(Word and element pointing entries)

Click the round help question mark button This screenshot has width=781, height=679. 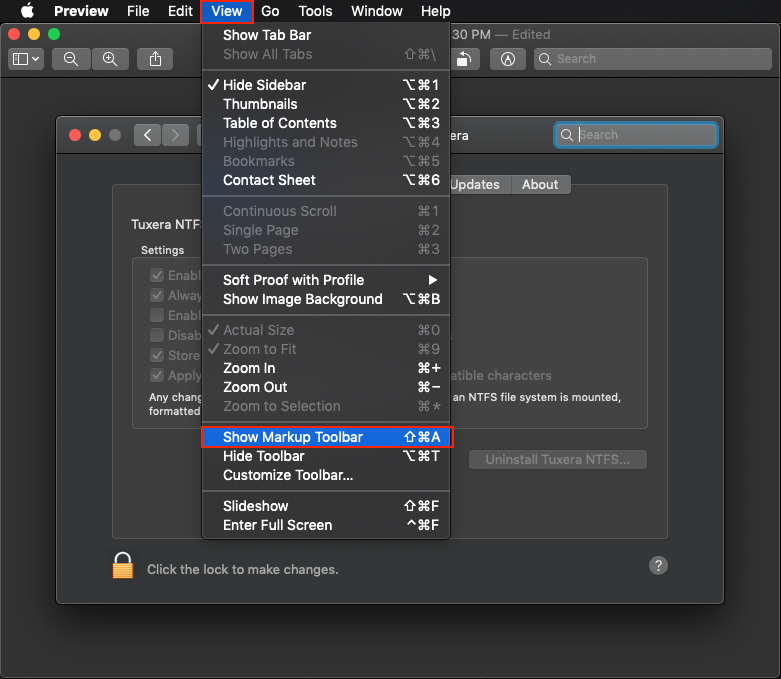[x=658, y=565]
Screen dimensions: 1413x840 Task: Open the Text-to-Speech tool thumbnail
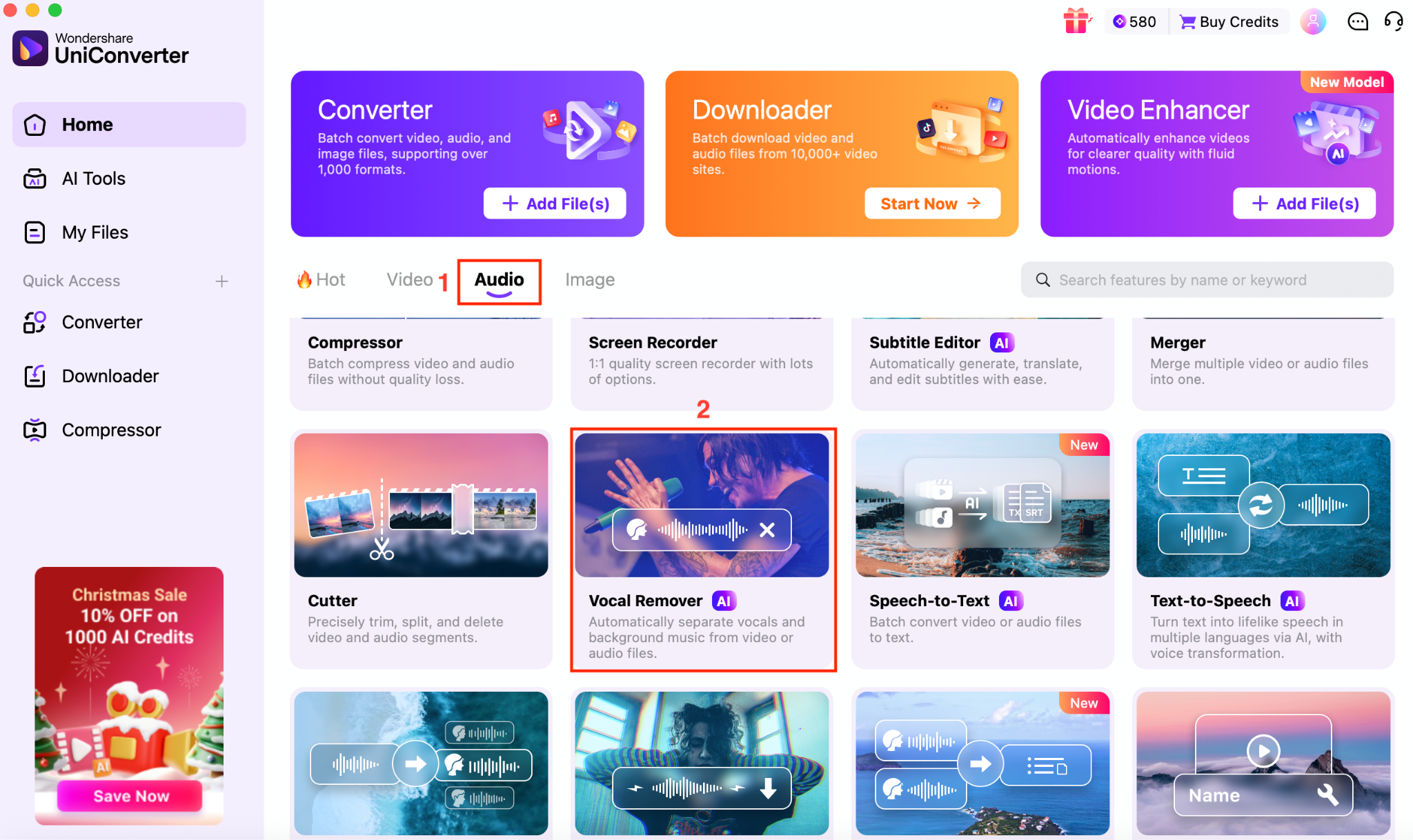[x=1263, y=505]
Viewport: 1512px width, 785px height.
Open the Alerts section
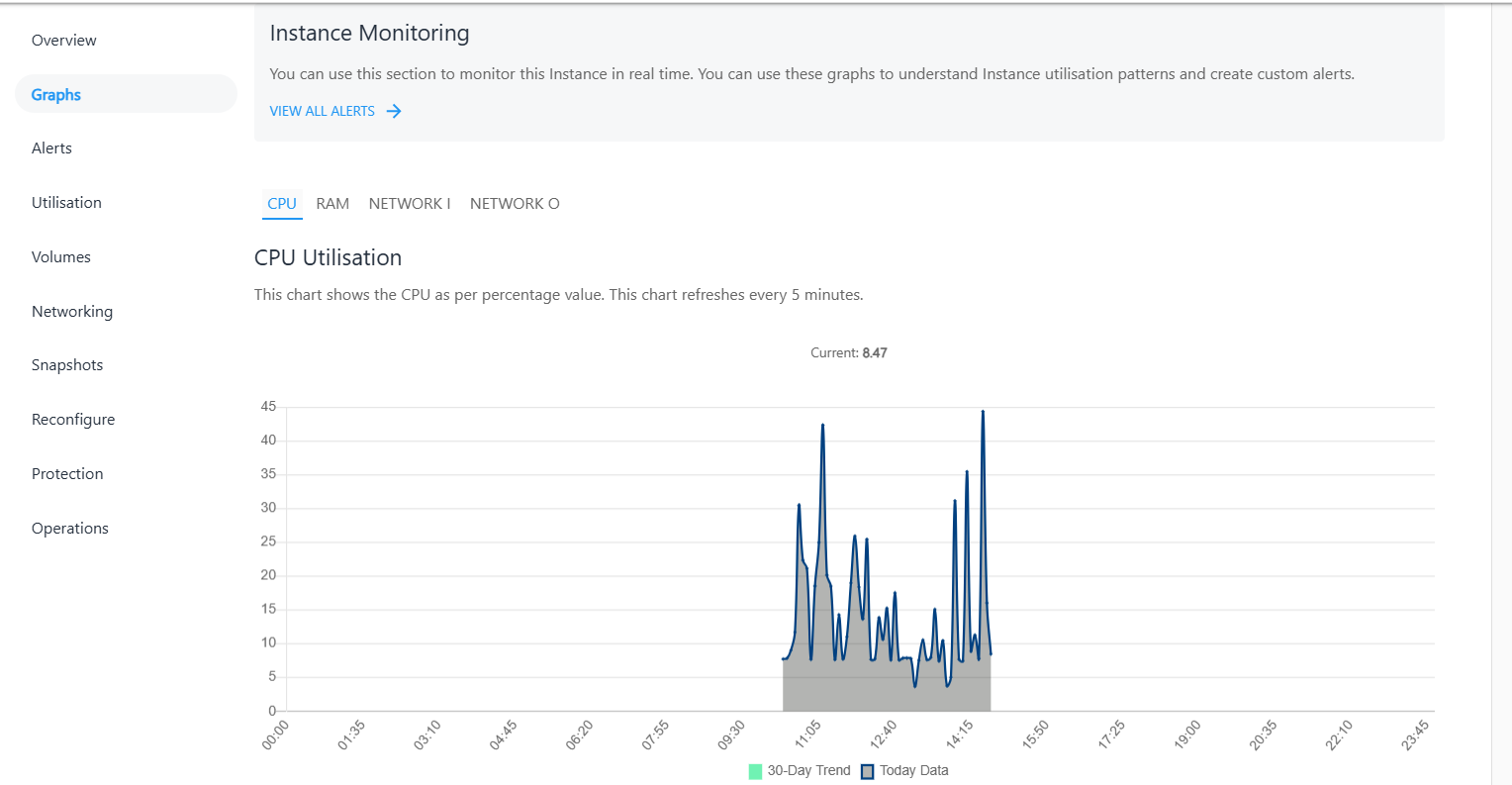pos(51,147)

> _PROBLEM DESCRIPTION_
Copy the items from the line containing "Screen dimensions: 1413x840" through the end of the items without any changes, leaving out the pictures.

> _ANSWER TO THE TASK_
Screen dimensions: 1413x840 Task: Open the Text-to-Speech tool thumbnail
[x=1263, y=505]
Viewport: 1512px width, 785px height.
Open the Alerts section
pos(51,147)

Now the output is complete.